Heliópolis realiza 28ª Caminhada pela Paz em memória de Leonarda
Mobilização que nasceu nos anos 1990, após a morte da estudante da EMEF Campos Salles, reuniu moradores, educadores e lideranças pelas vielas do território
As ruas e vielas de Heliópolis foram tomadas na manhã de sexta-feira (19) pela 28ª edição da Caminhada pela Paz, uma das mobilizações mais antigas da comunidade. Moradores, estudantes, educadores, lideranças comunitárias e organizações sociais caminharam juntos pelo território, na maior favela da zona sul de São Paulo, para reafirmar o compromisso coletivo com a vida, a memória e a justiça.
Uma caminhada que nasceu da dor
O ato tem origem em meados da década de 1990, quando a comunidade foi abalada pela morte de Leonarda, estudante da EMEF Campos Salles. A partir daquele episódio de violência, educadores, movimentos sociais e moradores decidiram que a história não seria esquecida. Do luto surgiu um compromisso comum: defender a vida e construir caminhos de paz dentro do território.

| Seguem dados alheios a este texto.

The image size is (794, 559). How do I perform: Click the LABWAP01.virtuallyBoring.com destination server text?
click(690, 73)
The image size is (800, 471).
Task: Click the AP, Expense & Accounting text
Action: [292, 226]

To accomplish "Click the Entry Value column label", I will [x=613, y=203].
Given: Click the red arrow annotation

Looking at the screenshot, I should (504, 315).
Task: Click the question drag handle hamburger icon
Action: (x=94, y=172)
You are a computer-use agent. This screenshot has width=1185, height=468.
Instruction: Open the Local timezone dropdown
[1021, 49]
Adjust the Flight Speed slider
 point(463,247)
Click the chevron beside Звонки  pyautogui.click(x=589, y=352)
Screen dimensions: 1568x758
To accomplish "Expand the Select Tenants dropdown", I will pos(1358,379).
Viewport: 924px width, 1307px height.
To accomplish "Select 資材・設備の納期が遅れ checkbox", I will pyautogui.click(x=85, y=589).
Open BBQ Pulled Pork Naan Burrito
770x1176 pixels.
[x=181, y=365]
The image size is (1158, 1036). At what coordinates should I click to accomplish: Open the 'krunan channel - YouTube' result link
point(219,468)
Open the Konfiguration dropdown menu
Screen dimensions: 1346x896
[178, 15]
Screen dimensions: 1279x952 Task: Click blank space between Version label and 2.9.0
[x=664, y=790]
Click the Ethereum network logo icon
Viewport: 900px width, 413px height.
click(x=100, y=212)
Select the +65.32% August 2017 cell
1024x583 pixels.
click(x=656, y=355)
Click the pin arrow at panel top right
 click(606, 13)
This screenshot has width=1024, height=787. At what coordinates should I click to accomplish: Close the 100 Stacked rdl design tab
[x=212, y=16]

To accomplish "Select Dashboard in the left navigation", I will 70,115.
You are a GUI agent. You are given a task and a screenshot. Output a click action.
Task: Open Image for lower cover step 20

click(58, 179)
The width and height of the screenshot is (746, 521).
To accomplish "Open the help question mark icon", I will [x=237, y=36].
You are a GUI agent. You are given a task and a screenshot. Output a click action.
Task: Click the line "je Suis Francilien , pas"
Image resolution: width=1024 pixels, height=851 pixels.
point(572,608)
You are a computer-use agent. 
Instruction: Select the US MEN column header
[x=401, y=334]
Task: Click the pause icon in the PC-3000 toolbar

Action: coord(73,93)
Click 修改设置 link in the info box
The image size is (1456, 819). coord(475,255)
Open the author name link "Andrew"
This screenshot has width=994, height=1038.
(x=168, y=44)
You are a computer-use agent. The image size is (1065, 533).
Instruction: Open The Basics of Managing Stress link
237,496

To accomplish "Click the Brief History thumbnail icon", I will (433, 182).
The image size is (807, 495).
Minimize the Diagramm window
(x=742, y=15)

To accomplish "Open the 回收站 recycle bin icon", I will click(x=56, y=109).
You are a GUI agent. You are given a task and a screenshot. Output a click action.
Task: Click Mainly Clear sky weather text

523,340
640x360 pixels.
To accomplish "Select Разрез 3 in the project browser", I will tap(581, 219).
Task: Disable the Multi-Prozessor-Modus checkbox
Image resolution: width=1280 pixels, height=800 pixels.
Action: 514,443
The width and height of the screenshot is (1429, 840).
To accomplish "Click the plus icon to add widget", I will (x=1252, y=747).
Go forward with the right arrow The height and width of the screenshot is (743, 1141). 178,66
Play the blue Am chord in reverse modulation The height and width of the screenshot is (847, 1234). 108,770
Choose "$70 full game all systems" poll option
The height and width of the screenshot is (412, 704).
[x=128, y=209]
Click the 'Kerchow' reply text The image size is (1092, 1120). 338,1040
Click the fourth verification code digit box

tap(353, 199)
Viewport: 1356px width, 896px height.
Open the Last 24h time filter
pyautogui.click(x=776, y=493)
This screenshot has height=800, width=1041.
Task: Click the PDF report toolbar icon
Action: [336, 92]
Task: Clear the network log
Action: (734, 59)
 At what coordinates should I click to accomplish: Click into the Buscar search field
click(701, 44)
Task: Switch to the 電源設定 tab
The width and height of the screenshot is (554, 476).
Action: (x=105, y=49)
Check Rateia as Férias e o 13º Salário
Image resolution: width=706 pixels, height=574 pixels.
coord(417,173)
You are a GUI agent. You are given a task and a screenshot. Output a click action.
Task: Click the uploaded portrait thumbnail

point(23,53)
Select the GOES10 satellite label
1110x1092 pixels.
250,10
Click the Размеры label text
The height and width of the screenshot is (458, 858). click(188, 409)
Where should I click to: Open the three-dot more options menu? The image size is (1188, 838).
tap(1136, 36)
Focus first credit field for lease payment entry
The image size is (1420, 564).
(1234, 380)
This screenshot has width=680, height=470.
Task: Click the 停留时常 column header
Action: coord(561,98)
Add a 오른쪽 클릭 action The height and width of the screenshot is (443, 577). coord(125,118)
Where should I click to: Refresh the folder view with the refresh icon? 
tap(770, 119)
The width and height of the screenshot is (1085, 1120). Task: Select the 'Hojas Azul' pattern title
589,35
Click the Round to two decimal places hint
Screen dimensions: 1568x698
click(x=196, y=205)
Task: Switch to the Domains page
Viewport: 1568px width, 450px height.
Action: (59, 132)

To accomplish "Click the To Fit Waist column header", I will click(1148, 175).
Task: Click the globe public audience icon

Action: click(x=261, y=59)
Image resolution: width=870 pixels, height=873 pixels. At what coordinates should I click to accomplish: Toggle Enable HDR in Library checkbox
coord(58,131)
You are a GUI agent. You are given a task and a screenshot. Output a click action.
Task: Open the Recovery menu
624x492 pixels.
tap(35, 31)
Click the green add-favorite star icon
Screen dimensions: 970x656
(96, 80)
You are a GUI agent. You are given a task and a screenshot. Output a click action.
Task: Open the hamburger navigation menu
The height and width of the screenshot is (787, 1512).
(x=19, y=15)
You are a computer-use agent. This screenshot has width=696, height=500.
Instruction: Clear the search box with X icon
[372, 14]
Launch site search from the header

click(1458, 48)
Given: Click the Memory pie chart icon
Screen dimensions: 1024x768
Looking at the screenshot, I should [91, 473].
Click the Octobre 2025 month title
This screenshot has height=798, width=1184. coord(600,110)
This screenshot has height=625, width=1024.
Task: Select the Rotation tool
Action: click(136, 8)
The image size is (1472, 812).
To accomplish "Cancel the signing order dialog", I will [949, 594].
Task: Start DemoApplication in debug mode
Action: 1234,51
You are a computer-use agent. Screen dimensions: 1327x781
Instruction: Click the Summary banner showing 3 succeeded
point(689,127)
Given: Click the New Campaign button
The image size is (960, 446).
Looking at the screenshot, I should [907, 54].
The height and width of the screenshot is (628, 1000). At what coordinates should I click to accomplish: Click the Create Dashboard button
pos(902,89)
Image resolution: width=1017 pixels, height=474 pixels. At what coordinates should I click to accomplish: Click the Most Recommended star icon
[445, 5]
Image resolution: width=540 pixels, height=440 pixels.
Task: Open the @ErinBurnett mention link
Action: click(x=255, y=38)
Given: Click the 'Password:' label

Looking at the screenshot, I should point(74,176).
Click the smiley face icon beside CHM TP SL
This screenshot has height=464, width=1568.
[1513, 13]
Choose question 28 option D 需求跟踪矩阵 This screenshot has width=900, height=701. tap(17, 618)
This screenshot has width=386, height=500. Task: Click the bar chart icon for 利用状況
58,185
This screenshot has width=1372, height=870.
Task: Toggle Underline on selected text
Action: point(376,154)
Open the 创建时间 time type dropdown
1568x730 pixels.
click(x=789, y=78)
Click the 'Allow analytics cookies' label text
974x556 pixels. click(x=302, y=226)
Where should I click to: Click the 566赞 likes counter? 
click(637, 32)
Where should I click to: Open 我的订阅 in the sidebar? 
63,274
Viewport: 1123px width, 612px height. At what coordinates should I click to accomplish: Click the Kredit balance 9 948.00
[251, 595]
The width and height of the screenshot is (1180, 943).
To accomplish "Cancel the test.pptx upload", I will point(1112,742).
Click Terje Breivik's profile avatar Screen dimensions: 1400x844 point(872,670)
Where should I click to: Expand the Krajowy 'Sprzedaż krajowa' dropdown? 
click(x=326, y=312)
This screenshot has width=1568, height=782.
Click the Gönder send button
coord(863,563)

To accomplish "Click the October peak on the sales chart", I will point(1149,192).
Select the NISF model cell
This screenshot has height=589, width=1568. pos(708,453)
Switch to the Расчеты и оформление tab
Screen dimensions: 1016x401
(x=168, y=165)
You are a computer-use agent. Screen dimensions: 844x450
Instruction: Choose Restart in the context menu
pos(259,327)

Desde então, a caminhada se repete a cada ano e reúne diferentes gerações em torno do mesmo propósito. Mais do que rememorar, a mobilização mantém viva a cobrança por justiça e denuncia as formas de violência que ainda atingem mulheres, crianças, jovens e as periferias.
Memória como resistência
Para as lideranças que organizam o ato, ocupar as ruas é uma forma de mostrar que a paz não se constrói no silêncio, mas na presença e na participação popular. Ao longo das 28 edições, o nome de Leonarda deixou de ser apenas uma lembrança individual e passou a integrar uma luta coletiva que atravessa gerações na comunidade.
A caminhada percorre as escolas, as vielas e as ruas de Heliópolis, envolvendo diretamente as instituições de ensino do território — como a própria EMEF Campos Salles, referência educacional da favela. A mensagem que se repete a cada edição é a de que nenhuma vida deve ser esquecida e que toda violência precisa ser enfrentada com memória, consciência e ação.